HDFC life insurance: The brokerage firm noted that the favorable product mix and price change for protection products have also helped HDFC Life Insurance’s margin expansion. In the midst of a pandemic, a 25-26 percent margin guidance for fiscal year 21 by management seems achievable, therefore Samco Securities expects HDFC Life to be a strong composite story.
Pidilite Industries: Samco Securities in its report said that the manufacturer’s recent acquisition of Araldite is expected to further strengthen its leadership in the adhesive space. He added that the enormous scope of growth of the construction chemicals industry creates confidence in Pidilite’s future prospects.
Bharat Rasayan: According to the brokerage firm, as agriculture-related activities continued, demand for pesticides continued to be strong, allowing the company to maintain strong operating margins in the 18-23 percent range. It has also generated an exemplary 23 percent revenue CAGR over the past 5 years with strong cash flow generation.
Larsen and Toubro: “What guides the future of L&T is its magnificent order book which includes a 24,985 million rupee deal to develop a 237 km line for the Mumbai-Ahmedabad bullet train with long-term revenue prospects,” said Samco Securities. The stock has been quite hit, which makes it attractive from a valuation perspective and very limited. possibility of further downsides.

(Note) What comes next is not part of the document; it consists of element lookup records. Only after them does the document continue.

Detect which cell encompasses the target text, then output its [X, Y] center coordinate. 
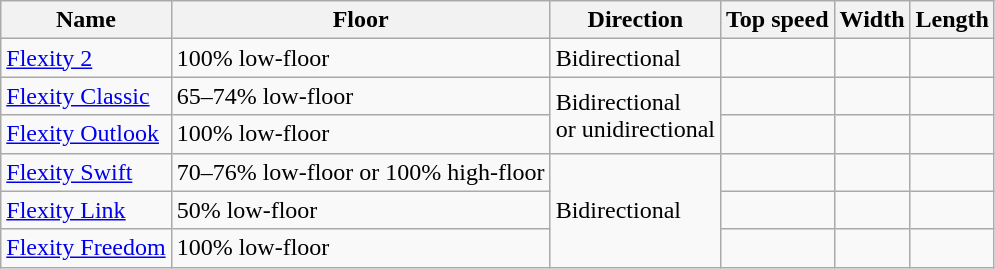
Flexity Classic [86, 96]
Floor [360, 20]
Top speed [777, 20]
Name [86, 20]
Direction [635, 20]
Length [952, 20]
65–74% low-floor [360, 96]
50% low-floor [360, 210]
Flexity Freedom [86, 248]
Width [872, 20]
70–76% low-floor or 100% high-floor [360, 172]
Flexity 2 [86, 58]
Flexity Outlook [86, 134]
Flexity Swift [86, 172]
Flexity Link [86, 210]
Bidirectionalor unidirectional [635, 115]
Detect which cell encompasses the target text, then output its [x, y] center coordinate. 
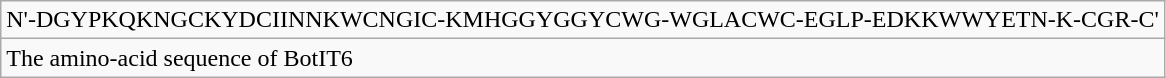
The amino-acid sequence of BotIT6 [583, 58]
N'-DGYPKQKNGCKYDCIINNKWCNGIC-KMHGGYGGYCWG-WGLACWC-EGLP-EDKKWWYETN-K-CGR-C' [583, 20]
Find where the given text appears and provide that cell's center as (x, y) coordinate. 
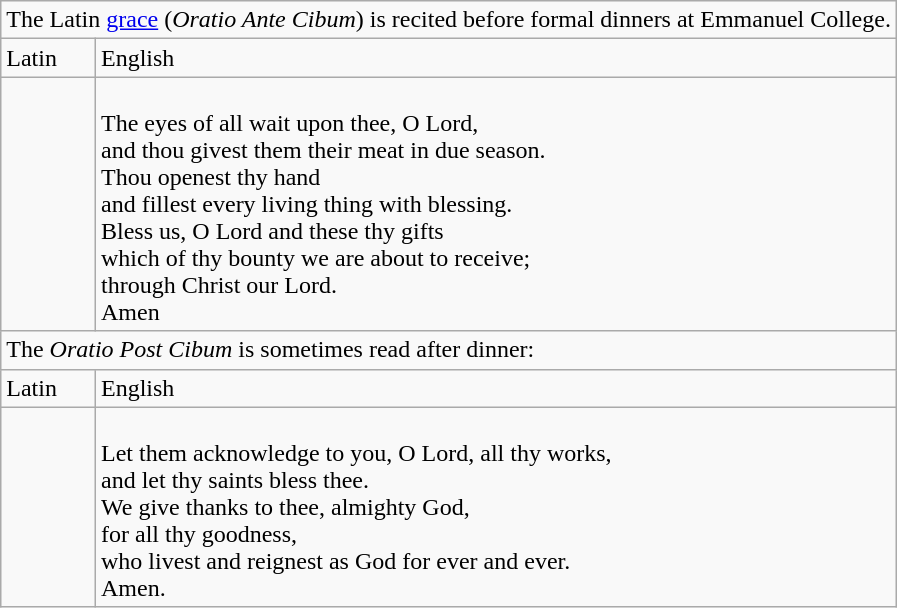
The Latin grace (Oratio Ante Cibum) is recited before formal dinners at Emmanuel College. (449, 20)
The Oratio Post Cibum is sometimes read after dinner: (449, 350)
Identify which cell holds the provided text, then report its [X, Y] central coordinate. 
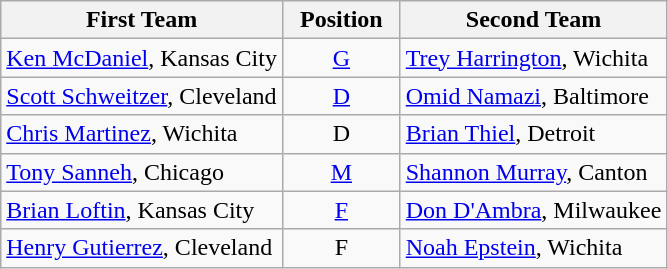
Scott Schweitzer, Cleveland [142, 96]
Brian Thiel, Detroit [534, 134]
Brian Loftin, Kansas City [142, 210]
Henry Gutierrez, Cleveland [142, 248]
Ken McDaniel, Kansas City [142, 58]
Don D'Ambra, Milwaukee [534, 210]
Chris Martinez, Wichita [142, 134]
M [341, 172]
Position [341, 20]
Noah Epstein, Wichita [534, 248]
Second Team [534, 20]
Trey Harrington, Wichita [534, 58]
Tony Sanneh, Chicago [142, 172]
Omid Namazi, Baltimore [534, 96]
First Team [142, 20]
G [341, 58]
Shannon Murray, Canton [534, 172]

Bharti Airtel: The brokerage firm highlighted that with a strong partnership focus rather than ownership focus business model, Bharti Airtel can leverage its growing partner ecosystem to build digital assets and compete against the mighty Reliance Jio.
Kotak Mahindra Bank: Samco Securities said the RBI’s decision on loan restructuring and deferral of bad loan reporting after August is sure to delay true asset impairment, but even then Kotak appears to have an advantage in managing its assets with prudent risk management.
Finance Corporation for Housing Development: Samco Securities is bullish on HDFC shares. According to the brokerage firm, the environment going forward looks conducive to the home finance sector given low interest rates, lower property prices, lower stamp duty in certain states, and inherent strong demand. of home loans. HDFC appears to be in a comfortable liquidity position to benefit from these macros.
Dixon Technologies: Dixon is currently in the growth phase and is undergoing aggressive expansion in all product segments. This, along with a backward integration model, fungible capabilities, and a focused approach, will drive your growth going forward.
Marico: Samco Securities noted that in the medium term, Marico aims to offer a combination of healthy growth at the top and boom line with operating margins of 19-20%. He said that considering all the tailwinds, Marico seems like a good fit from an investment perspective.
Ambuja Cements: With the infrastructure push from the government, Ambuja Cements appears to be well positioned to increase some orders and increase sales. Samco Securities said that Ambuja Cements is a low-value stock trading at a 7x one-year forward EV / EBITDA with strong potential to benefit from the next infrastructure boom in India.
(The stock recommendations in this story are from the respective brokerage and research firm. Financial Express Online assumes no responsibility for their investment advice. Consult your investment advisor before investing).